Freitag, 29. April 2022

Weiter warten auf Flüchtlingshilfe

Seit über 2 Monaten tobt in der Ukraine der Krieg. Seit einem Monat hätten die Kriegs-Flüchtlinge Anrecht auf eine staatliche Beihilfe von 300 Euro. Erhalten haben sie bislang keinen müden Cent. „In Rom hat man uns versprochen, dass die Auszahlungen noch innerhalb April starten werden“, sagt Zivilschutz-Ressortchef Klaus Unterweger.

Millionen von Ukrainern sind vor dem Krieg aus ihrer Heimat geflohen.
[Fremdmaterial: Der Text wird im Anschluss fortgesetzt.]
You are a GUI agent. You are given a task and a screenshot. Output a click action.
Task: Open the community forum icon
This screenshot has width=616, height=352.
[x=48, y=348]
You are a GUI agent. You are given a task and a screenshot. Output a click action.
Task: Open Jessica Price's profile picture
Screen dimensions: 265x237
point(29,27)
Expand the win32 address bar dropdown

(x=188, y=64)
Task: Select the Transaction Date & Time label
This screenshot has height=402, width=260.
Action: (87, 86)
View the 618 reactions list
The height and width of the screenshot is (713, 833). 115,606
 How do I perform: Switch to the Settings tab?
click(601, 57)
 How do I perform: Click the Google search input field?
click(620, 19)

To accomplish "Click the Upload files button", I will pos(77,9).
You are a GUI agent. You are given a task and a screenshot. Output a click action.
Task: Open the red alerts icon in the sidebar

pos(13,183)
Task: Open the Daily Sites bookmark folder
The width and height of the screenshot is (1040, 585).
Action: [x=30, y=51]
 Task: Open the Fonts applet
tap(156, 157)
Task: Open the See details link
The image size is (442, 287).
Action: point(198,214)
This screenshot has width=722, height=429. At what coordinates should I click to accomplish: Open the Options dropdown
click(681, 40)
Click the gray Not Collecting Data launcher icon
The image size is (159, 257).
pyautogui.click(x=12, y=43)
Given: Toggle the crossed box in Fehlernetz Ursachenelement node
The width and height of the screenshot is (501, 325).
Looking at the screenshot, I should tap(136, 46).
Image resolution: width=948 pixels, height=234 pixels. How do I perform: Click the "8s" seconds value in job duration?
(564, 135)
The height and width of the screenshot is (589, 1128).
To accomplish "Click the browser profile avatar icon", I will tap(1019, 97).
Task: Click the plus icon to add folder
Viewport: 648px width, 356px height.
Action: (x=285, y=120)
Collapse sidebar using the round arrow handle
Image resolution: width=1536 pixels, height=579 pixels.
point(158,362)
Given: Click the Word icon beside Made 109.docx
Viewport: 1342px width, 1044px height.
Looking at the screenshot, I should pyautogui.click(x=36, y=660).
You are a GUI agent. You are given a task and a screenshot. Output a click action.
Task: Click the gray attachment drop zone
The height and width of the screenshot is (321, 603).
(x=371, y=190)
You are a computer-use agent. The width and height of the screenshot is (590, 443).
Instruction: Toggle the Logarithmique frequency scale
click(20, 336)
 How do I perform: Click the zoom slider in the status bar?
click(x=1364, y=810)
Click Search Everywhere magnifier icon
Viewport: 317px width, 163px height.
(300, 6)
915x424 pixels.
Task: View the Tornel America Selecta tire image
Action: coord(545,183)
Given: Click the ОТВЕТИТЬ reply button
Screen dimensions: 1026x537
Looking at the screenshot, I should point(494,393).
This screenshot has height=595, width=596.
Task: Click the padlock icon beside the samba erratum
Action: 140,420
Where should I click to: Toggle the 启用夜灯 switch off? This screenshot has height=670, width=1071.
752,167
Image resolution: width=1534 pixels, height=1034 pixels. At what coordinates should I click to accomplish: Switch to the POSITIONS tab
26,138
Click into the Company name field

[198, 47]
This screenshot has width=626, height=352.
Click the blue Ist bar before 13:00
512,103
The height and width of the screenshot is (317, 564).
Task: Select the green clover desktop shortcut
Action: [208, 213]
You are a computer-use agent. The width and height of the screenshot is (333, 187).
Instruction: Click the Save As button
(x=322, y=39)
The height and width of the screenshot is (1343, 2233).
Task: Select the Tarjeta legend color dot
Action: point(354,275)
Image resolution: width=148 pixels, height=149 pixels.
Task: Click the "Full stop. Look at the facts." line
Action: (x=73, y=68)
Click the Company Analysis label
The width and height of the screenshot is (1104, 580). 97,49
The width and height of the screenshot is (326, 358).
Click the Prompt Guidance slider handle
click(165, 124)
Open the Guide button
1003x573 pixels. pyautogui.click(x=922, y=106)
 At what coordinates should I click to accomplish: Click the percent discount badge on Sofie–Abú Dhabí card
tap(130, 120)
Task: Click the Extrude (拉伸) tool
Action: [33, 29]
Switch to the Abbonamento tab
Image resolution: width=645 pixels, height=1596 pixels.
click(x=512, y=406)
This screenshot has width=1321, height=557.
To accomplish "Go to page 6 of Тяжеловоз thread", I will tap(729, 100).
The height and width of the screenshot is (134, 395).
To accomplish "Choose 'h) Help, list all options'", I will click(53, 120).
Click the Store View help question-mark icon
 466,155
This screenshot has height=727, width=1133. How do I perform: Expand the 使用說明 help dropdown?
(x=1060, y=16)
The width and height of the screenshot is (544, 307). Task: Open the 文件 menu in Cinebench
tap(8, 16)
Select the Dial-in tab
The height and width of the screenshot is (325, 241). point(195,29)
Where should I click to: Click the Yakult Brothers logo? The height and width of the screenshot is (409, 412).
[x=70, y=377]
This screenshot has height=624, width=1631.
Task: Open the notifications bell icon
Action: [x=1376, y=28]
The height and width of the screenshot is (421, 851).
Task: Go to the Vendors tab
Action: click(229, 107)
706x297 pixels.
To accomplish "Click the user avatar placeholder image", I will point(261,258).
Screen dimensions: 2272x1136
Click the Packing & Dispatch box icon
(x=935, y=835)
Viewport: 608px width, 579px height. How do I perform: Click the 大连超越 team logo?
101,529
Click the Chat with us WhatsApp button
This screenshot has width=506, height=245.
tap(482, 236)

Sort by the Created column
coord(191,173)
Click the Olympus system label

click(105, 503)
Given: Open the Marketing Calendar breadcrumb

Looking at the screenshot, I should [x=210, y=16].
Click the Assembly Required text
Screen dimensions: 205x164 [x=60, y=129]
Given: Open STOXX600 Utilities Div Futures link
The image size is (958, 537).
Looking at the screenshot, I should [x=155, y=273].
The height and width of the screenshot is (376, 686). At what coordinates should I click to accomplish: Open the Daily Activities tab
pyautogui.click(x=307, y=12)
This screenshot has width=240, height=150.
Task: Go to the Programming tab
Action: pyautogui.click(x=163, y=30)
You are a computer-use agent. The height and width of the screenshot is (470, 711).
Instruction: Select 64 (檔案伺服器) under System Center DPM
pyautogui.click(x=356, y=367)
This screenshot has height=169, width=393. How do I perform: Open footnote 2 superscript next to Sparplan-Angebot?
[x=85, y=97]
Rund 1300 von ihnen sind in Südtirol gestrandet – und warten dringend auf die von Rom versprochenen Hilfsgelder. - Foto: © Shutterstock

Niederschwellig, unkompliziert und unbürokratisch – so hatte Rom die staatliche Beihilfe für Ukraine-Flüchtlinge geplant. Nun zeigt sich aber einmal mehr, dass Theorie und Praxis häufig aber sehr weit auseinanderklaffen. Seit Ende März hätten die rund 1300 Ukraine-Flüchtlinge, die in Südtirol Zuflucht vor den Kriegswirren gesucht haben, Anrecht auf die von Rom beschlossene Beihilfe. Monatlich 300 Euro soll jeder hierzulande registrierte volljährige, 150 Euro jeder minderjährige Ukraine-Flüchtling erhalten.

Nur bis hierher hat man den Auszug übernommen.